Devin is on the money about the casting; as with Abrams’ Star Trek, the acting company is top-notch and delivers way above and beyond the material its given. Devin’s full review is here, on a site that has annoying ad scripts that freeze Firefox every now and then. He has more to say and it’s a worthwhile review.

But few reviews that I’ve run across share my biggest criticism of The Force Awakens, which is not the bad science (Star Wars has always been firmly entrenched in the realm of Fantasy, not Science-Fiction, so the idiotic sun-powered cannon that somehow fires bolts that traverse star systems at hyperlight speeds and then inexplicably is able to fire a second time even though it drains a sun to fire the first shot is more or less OK), but this: Apparently the rousing success of Episodes IV through VI, overthrowing the tyranny of the Galactic Empire and freeing the populace from oppression, was a mirage.
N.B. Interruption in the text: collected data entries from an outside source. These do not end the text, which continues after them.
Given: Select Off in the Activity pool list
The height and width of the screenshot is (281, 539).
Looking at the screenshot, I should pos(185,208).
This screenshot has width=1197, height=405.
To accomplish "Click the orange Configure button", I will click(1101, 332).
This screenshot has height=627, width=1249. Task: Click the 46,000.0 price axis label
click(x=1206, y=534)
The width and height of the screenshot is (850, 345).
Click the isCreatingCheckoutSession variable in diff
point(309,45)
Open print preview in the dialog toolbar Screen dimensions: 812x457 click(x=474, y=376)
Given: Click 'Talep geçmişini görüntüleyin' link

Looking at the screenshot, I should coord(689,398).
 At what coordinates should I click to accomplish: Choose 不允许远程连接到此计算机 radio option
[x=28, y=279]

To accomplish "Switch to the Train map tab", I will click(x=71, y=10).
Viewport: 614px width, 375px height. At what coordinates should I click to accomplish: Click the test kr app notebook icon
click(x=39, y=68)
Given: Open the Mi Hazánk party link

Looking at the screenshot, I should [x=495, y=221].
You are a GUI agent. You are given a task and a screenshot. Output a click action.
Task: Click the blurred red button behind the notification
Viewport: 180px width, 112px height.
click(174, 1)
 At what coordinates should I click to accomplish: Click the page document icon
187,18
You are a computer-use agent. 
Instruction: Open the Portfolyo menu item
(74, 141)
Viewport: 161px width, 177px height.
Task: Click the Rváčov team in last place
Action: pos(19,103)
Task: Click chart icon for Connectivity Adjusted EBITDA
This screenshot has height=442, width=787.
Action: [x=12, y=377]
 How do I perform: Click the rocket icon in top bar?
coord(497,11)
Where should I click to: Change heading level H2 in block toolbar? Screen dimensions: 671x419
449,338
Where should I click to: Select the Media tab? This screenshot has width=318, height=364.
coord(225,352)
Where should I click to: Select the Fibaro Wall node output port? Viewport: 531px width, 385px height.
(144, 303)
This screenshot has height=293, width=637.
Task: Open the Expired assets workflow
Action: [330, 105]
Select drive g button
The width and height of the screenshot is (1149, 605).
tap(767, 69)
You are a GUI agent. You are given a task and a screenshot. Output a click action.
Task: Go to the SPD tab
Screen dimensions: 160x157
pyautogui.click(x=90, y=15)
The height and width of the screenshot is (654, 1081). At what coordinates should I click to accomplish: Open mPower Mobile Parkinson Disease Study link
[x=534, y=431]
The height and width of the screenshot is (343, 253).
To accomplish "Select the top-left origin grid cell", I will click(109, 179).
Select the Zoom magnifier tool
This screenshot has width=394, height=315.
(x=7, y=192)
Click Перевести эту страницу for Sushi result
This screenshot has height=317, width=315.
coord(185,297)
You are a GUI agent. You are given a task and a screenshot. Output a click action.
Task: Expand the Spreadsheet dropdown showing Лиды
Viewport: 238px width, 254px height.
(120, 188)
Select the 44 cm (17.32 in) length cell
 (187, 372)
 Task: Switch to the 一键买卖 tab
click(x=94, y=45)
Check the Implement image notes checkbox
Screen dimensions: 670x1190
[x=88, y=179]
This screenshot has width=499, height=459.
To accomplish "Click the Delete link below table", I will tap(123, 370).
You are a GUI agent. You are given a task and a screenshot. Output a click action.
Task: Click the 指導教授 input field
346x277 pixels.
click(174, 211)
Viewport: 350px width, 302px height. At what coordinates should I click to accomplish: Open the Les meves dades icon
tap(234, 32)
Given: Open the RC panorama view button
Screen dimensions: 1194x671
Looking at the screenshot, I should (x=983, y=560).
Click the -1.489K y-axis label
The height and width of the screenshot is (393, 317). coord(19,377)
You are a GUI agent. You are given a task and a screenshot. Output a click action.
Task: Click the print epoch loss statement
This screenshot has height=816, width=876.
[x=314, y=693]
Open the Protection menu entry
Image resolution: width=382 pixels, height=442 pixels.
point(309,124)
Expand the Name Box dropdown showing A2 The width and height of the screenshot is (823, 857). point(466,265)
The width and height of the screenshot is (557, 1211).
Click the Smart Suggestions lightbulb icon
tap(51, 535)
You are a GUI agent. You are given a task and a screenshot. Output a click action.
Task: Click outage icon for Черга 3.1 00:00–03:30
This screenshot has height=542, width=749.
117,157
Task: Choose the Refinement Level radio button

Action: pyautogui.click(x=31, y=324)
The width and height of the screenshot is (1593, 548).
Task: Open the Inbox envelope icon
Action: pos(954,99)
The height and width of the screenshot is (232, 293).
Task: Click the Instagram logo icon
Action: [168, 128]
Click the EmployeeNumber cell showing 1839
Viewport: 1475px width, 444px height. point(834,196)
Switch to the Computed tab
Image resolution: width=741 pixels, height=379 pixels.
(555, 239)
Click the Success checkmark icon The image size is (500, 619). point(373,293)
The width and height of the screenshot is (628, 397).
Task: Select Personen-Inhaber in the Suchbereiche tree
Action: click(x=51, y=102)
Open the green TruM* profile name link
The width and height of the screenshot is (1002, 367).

The good guys are again a “resistance,” taking on the more powerful “First Order” that seems to go anywhere it wants with impunity, and our heroine is living as a scavenger on an impoverished planet even worse off than Luke Skywalker was on Tatooine. One imagines that maybe a couple of years following Episode VI, Force-ghost Obi-Wan and Force-ghost Yoda look at each other and shrug, saying, “Oh well, they tried. Shall we play a little gin rummy before all life is destroyed?”

There is no Sith, at least, and the baddest villain here is a petulant teenager(?) obsessed with being a more evil Darth Vader than Darth Vader was, but this First Order sure has a ton of resources. That they get, I presume, by plundering planets that the New Republic was supposed to be protecting but didn’t during all these years, because, well, poor planning, I guess. Kind of like “liberating” Iraq: the despot is gone, but what takes his place? “Oh, we didn’t plan that far ahead. Maybe the Ewoks can govern the universe.”

In its favor, The Force Awakens has fun characters that are well-cast, is a good thrill-ride, and does “feel” like a Star Wars film in a way that none of the prequels did. But it has little to nothing in the way of originality (the parallels to the first Star Wars are too numerous to mention), sets the larger story backward rather than moving it forward, and basically craps on the heroes we grew up with by showing them to be total failures in the grand scheme of things. Luke Skywalker in particular has apparently learned nothing, as for the entire picture he’s in hiding, having run away and sulked after his attempt to teach a new generation of Jedi Knights went sideways. He’s still pouting like when his aunt and uncle wouldn’t let him to go to Toshi Station.

Still, I enjoyed it. I’ll see it again, even.